WHAT TO WORK ON:
Look below for the line that contains "You are a GUI", then copy it and each following line to the end of the records, minus any pictures.

MATERIAL SHOWN below:

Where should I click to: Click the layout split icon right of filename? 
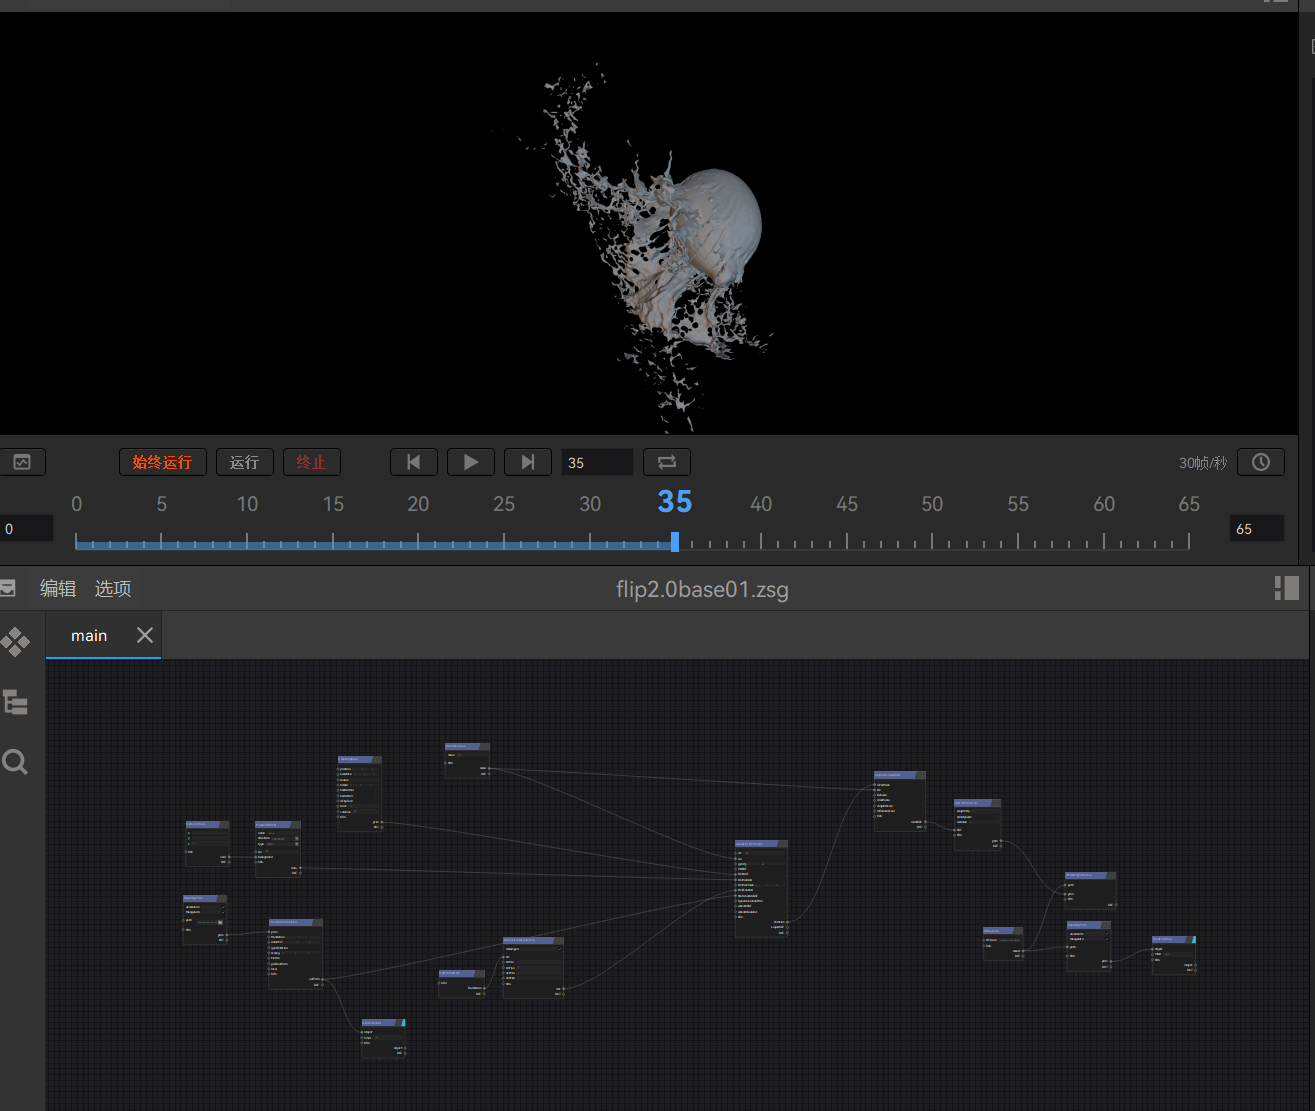[1286, 588]
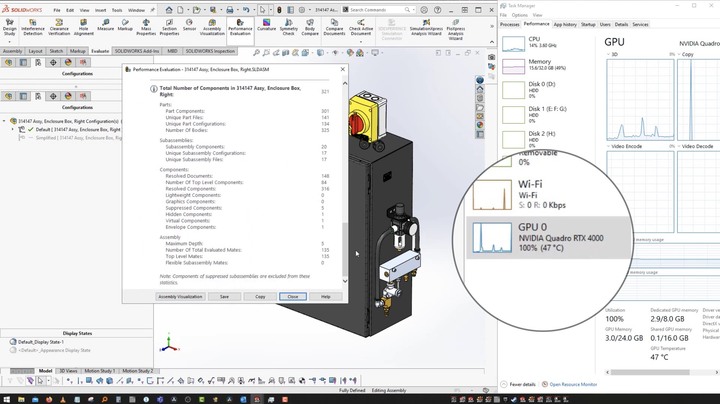
Task: Open Resource Monitor link
Action: tap(573, 384)
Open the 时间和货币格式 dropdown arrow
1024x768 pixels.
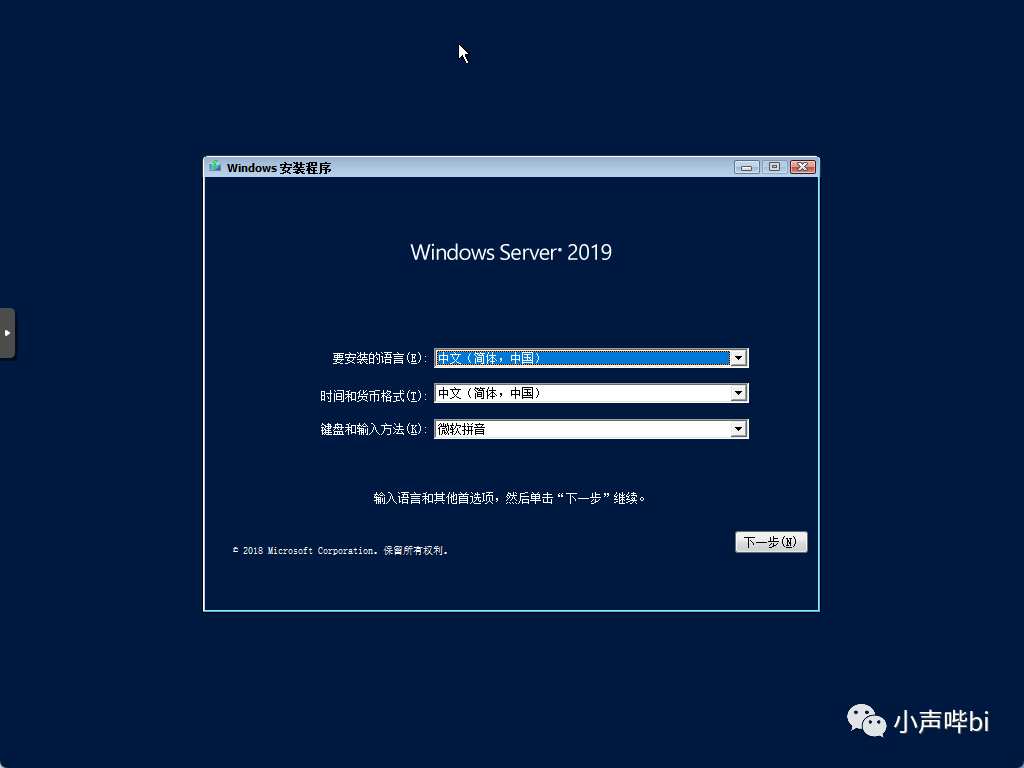click(x=739, y=393)
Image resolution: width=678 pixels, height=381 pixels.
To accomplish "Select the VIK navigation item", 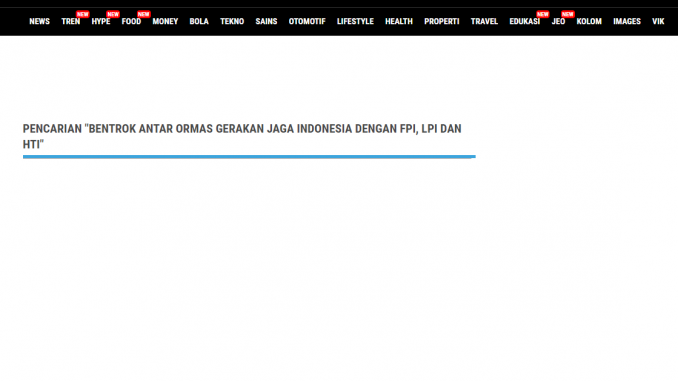I will 658,21.

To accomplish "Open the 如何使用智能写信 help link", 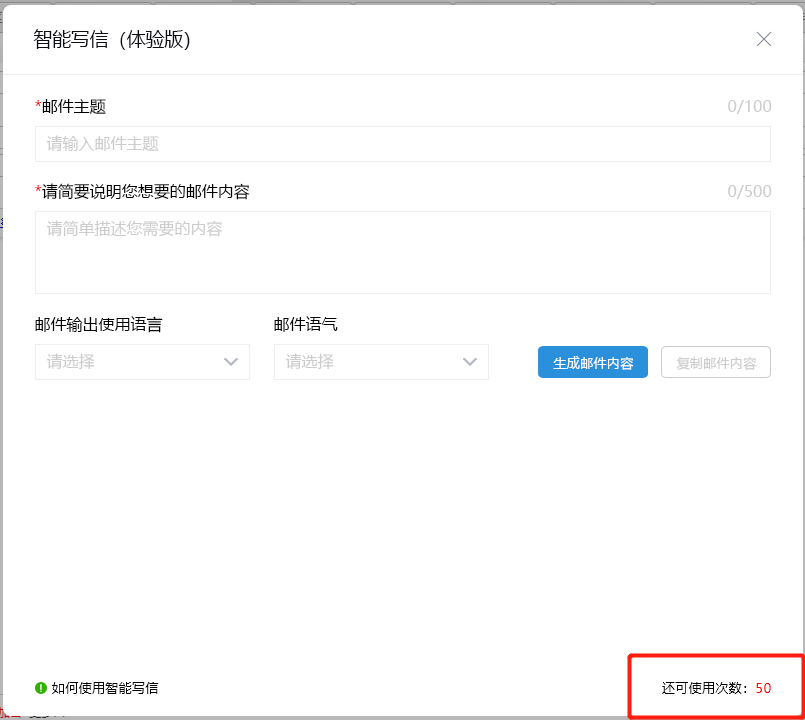I will [105, 688].
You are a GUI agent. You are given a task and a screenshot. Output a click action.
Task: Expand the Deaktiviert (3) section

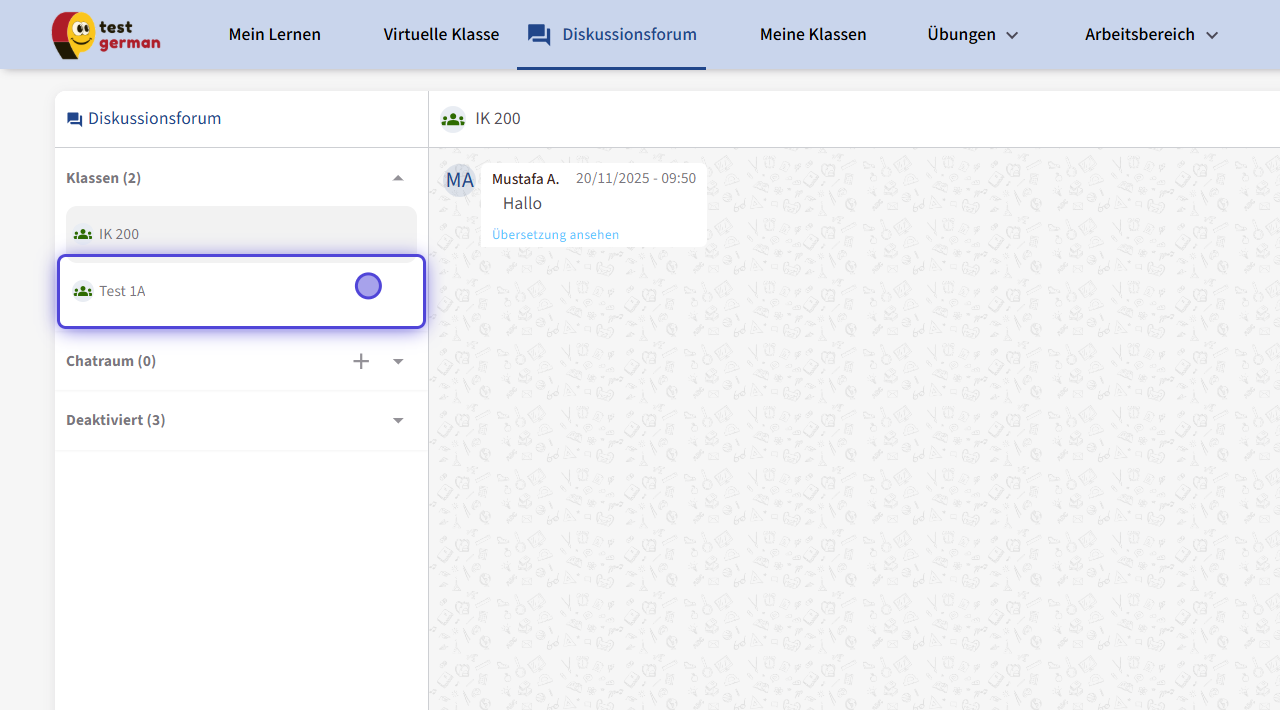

End of MATERIAL SHOWN.

EXERCISE SOLUTION:
You are a GUI agent. You are given a task and a screenshot. Output a click action.
Task: Expand the Deaktiviert (3) section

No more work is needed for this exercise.